Diamond Mountain Ordination

We have seen a photograph of you wearing long hair, with a female companion at your side, apparently giving ordination. This would seem to conflict with the rules of Vinaya, and as you know, the Gelug tradition makes a point of upholding these very strictly.
— Chhime R. Chhoekyapa, Joint Secretary, Office of H.H. the Dalai Lama

At a novice ordination ceremony on Monday, January 16, 2006 at Diamond Mountain in Arizona, Geshe Michael Roach broke with normal practice in several ways, which some may find concerning. For the sake of this article, we will assume that Geshe Michael Roach has not committed a root downfall and is thus qualified to give ordination.

The main points of concern are:

  1. Christie McNally (a female layperson) was involved in the ceremony, sitting on the stage throughout, and was the actual one who cut the hair of the two being ordained. One of these was a young man ordaining as a monk, and beginning a life of chastity.
  2. Most serious. As the new monk was being given his vows, Geshe Michael Roach stopped and requested a young female student to come to the platform and kneel next to the monk being ordained. He beckoned her to kneel so close to the monk being ordained that their heads and bodies were touching. The girl and monk are not related in any way, and the girl seemed surprised by the request. She had no idea it was going to happen.

Point 3, above,  was understood by some present as Geshe Michael Roach giving a consort to the newly ordained monk, new to the Dharma whose vows of chastity are fresh.

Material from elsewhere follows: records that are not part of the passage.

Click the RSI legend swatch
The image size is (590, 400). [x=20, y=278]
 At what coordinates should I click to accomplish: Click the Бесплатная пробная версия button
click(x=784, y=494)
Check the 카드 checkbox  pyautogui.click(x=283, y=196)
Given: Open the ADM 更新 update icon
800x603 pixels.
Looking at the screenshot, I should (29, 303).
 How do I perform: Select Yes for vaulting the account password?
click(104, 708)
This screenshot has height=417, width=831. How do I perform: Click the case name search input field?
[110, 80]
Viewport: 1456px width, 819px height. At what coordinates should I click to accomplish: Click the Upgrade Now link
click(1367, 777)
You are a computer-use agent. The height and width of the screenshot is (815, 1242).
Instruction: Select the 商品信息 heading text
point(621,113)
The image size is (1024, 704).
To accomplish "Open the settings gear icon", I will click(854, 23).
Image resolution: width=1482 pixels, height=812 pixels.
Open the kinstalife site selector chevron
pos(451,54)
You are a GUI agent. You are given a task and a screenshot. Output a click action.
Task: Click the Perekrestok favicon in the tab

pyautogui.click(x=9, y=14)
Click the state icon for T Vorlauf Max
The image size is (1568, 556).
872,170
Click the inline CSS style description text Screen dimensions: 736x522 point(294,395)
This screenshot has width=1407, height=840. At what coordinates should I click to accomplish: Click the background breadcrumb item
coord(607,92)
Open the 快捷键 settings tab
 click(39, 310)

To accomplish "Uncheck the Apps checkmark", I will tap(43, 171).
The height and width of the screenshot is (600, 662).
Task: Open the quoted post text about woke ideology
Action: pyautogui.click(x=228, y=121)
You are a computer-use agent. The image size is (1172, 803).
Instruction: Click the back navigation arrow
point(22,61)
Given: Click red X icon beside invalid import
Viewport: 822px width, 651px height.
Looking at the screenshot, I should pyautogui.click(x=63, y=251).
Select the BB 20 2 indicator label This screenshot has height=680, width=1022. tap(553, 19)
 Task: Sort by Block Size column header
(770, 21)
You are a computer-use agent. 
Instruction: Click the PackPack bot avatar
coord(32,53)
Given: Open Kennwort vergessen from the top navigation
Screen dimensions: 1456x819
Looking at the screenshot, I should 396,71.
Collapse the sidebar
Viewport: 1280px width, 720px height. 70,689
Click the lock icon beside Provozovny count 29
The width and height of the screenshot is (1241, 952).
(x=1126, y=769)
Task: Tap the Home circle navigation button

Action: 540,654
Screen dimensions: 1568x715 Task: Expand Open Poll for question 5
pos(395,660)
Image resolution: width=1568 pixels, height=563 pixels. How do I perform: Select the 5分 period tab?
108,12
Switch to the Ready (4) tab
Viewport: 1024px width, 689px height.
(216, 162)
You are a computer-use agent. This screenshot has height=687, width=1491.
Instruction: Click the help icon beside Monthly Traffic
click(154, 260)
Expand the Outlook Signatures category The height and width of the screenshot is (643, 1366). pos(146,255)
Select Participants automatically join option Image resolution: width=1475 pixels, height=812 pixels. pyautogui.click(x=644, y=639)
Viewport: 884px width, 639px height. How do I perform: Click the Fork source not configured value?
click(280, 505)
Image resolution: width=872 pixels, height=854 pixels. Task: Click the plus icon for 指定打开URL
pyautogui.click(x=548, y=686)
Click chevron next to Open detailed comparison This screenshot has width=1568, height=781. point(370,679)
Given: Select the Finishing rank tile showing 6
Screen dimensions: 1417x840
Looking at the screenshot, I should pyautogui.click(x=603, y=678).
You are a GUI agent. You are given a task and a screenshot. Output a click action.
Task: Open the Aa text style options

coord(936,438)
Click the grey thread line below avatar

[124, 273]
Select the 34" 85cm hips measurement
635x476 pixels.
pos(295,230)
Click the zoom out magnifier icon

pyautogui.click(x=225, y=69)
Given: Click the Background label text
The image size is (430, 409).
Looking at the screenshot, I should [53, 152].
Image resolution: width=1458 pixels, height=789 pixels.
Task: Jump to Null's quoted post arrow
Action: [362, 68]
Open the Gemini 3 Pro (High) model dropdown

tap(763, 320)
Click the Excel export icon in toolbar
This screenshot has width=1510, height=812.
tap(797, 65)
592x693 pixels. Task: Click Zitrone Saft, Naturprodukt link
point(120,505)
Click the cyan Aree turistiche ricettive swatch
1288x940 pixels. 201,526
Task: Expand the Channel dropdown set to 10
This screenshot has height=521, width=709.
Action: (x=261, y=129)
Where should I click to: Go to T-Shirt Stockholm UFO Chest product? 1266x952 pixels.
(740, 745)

To involve a lady in the ordination of a new monk would seem to be against the concept of ordination. If this was not the giving of a consort, then we invite Geshe Michael Roach to explain why this was done, and we shall publish his reply on this site.

It appeared to me that Geshe Michael Roach was giving a consort to the new monk
— A. Simmons, present at the event.

What did that look like to you? Like he was giving him a consort
— B. Pearson, present at the event.

I can’t think of anything else it would be but offering a consort.
— E. Prather, present at the event.

Post ordination, a party with food and drinks was held in the temple. The newly ordained monk and nun partook freely of these refreshments, ignoring or unaware of their newly made vow not to eat after midday. It is generally understood that newly ordained sangha members should keep all of their vows very purely for as long as possible after their ordination, whilst the vows are still fresh.